**GOAL A:** What book value per share did Associated Capital Group report at March 31, 2026, according to its first-quarter results release?
**GOAL B:** Carry the Associated Capital Group first-quarter results release further, starting after its last line.

**READING PASSAGE:**

Associated Capital Group, Inc. Reports First Quarter Results

GlobeNewswire | Associated Capital Group, Inc.
Today at 8:15pm UTC
  • Core business strength continues as merger arbitrage results deliver for the period
  • Assets Under Management (“AUM”): $1.50 billion at March 31, 2026 compared to $1.48 billion at December 31, 2025
  • Book value was $44.53 per share at March 31, 2026 versus $42.51 per share at March 31, 2025
  • Dividend and share repurchases in the first quarter returned $3.9 million to shareholders
  • In January 2026, pursuant to a previously established reorganization plan, voting control of the Company changed from Chairman Mario Gabelli to Vice Chairman Marc Gabelli

 GREENWICH, Conn., May 15, 2026 (GLOBE NEWSWIRE) -- Associated Capital Group, Inc. (“AC” or the “Company”), a diversified financial services company, today reported its financial results for the first quarter ended March 31, 2026.

Financial Highlights
($ in 000's except AUM and per share data)

(Unaudited)Three Months Ended
March 31,
 
 2026  2025 
AUM - end of period (in millions)$1,503  $1,268 
AUM - average (in millions) 1,521   1,261 
        
Revenues 2,524   2,129 
Income/(loss) before income taxes (879)  10,546 
        
Net income/(loss) (824)  7,669 
Net income/(loss) per share-diluted$(0.04) $0.36 
        
Shares outstanding (000’s):       
Class A 1,734   2,194 
Class B 18,921   18,921 
Total shares outstanding 20,655   21,145 
        
Book Value per share$44.53  $42.51 
        
        

First Quarter Financial Data

  • Assets under management ended the quarter at $1.50 billion versus $1.27 billion at March 31, 2025.

(Element lookup records)
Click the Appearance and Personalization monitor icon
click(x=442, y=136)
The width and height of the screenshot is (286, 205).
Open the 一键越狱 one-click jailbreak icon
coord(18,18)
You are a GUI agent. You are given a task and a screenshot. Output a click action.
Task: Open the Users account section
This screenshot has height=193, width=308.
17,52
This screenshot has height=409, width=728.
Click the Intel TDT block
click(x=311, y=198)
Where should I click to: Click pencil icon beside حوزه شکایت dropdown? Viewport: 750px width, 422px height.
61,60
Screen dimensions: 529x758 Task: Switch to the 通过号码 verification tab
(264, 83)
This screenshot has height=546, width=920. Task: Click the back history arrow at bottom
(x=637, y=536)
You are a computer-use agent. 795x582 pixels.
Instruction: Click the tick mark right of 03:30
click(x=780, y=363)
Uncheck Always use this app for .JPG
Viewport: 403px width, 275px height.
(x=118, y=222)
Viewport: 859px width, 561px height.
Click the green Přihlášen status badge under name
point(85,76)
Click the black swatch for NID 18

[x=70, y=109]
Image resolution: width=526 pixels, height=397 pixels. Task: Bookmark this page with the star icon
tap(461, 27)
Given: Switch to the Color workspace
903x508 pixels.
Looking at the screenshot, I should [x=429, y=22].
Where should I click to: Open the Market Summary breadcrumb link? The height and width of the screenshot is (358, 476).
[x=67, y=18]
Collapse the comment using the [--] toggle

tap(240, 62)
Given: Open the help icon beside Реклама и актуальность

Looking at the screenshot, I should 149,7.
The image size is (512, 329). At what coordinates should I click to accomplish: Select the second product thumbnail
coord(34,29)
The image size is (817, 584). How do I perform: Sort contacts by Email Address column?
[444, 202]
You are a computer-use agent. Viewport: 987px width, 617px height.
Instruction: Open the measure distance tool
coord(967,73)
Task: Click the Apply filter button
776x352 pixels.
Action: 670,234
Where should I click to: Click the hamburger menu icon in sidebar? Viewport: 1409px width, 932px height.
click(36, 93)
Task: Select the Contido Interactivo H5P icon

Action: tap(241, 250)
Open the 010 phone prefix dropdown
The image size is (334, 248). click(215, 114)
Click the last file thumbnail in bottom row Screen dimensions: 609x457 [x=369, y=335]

**TASK ANSWER A:** $44.53 per share.

**TASK ANSWER B:**
  • Book value was $44.53 per share at March 31, 2026 versus $42.51 per share at March 31, 2025. 

First Quarter Results

Total revenues in the first quarter were $2.5 million compared to $2.1 million in the first quarter of 2025. Revenues generated by the GAMCO International SICAV – GAMCO Merger Arbitrage (the “SICAV”) were $1.3 million versus $0.9 million in the prior year period due to higher average AUM in 2026. All other revenues were $1.2 million in both periods.

Total operating expenses, excluding management fee, were $6.6 million in the first quarter of 2026 and $6.3 million in the first quarter of 2025. The increase is driven primarily by higher variable-based marketing expenses on the SICAV of $0.1 million in the 2026 quarter.

Net investment and other non-operating income was $3.2 million for the first quarter of 2026 compared to $15.8 million in the first quarter of 2025. The primary driver of the 2026 quarter's results was our merger arbitrage partnerships and interest income. The year ago quarter’s result also reflects unrealized appreciation on certain investments.

No management fee expense was incurred in the first quarter of 2026 due to a loss in the period. For the quarter ended March 31, 2025, management fee expense was $1.1 million.

The effective tax rate applied to our pre-tax loss for the quarter ended March 31, 2026 was -8.3%, resulting in an income tax expense of $0.1 million. In the year ago quarter, the effective tax rate applied to our pre-tax income was 26.3%, which resulted in an income tax expense of $2.8 million.

Assets Under Management (AUM)

Assets under management at March 31, 2026 were $1.50 billion, $21 million higher than year-end 2025 primarily due to investor inflows of $19 million. 

 March 31,  December 31,  March 31, 
 2026  2025  2025 
($ in millions)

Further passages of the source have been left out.